WESTFIELD – Reinhardt Associates Inc. (RAI) of Agawam has been selected by the Pioneer Valley Transportation Authority (PVTA) to design the new Westfield Transit Pavilion, formerly referred as the Westfield Intermodal Transportation Center, at the corner of Elm and Arnold Streets.
“They just told me last week we were awarded the project, so we don’t even have a contract signed,” said John MacMillan, president of RAI. “They went through a designer selection about a month ago, and told us last week, maybe even earlier this week, that we were awarded the contract.”
While the design process is still in the earliest of infant stages, McMillan said that their design will be going out to bid “in the winter, probably after the first of the year.”
The architecture/engineering firm has studied and designed buildings around the Commonwealth for over 50 years, and has aided in the construction of schools, senior centers, and police stations all over western Massachusetts, and as far east as Rockport, with public projects accounting for about 90 percent of their workload.
Reinhardt Associates coordinates architectural design, civil, electrical and mechanical engineering, along with landscape architecture and interior design, and has worked on numerous projects in the Whip City in the past, though none of this magnitude.
“We’re working with the vocational students on the pavilion in the square,” McMillan said, referencing the Park Square Pavilion, which is set to be completed in the fall when students from Westfield Vocational-Technical High School return from summer break. “Way back, we worked on the Landsdowne Place, and have done work with Westfield Gas & Electric, and some smaller projects.”
Regarding the name change the project from intermodal transportation center, PVTA Administrator Mary L. MacInnes said now that the project is completely under PVTA’s purview, a name change for the project was in order.

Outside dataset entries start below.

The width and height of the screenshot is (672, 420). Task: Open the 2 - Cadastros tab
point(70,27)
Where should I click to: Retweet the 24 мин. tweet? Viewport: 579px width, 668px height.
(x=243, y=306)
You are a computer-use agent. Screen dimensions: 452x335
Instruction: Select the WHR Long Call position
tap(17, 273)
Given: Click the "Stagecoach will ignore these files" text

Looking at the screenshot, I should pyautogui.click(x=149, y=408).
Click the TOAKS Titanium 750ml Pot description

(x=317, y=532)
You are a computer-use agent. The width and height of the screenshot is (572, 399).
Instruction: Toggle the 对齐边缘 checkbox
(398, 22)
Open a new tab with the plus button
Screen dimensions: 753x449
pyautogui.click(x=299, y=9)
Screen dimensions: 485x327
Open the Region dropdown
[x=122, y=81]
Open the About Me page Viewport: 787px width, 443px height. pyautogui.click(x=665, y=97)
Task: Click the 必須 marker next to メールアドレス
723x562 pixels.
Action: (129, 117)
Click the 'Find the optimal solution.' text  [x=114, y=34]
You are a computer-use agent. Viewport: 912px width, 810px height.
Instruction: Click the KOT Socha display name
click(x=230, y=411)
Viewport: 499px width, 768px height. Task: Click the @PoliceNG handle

“The official name of it now is the Westfield Transit Pavilion,” said PVTA. “‘Intermodal Center’ implies a huge building, and that isn’t the case, so a more apt description is Transit Pavilion.”
MacInnes referred to the PVTA’s selection of Reinhardt Associates as the project architect as “another milestone” for the long awaited project, and that the project is “moving right ahead.”
Westfield Community Development Director Peter Miller said that the PVTA will be handling the administration of the transit pavilion project in house.
“They will be the contract agency on a lot of the things that will move forward,” he said. “The city will maintain a presence on the decision-making committee of the PVTA as it relates to the project.”
Miller said that Joe Mitchell, Westfield’s economic development director, will be representing the city on that committee.
“The bus station as it relates to the Flahive property on Arnold Street, is a PVTA responsibility,” said Miller. “The rest of the urban renewal plan – the retail portion and the parking portions – remain the responsibility of the Westfield Redevelopment Authority.”
“We’re making good progress on that, but the PVTA is handling primarily the transit portion of the project,” he said.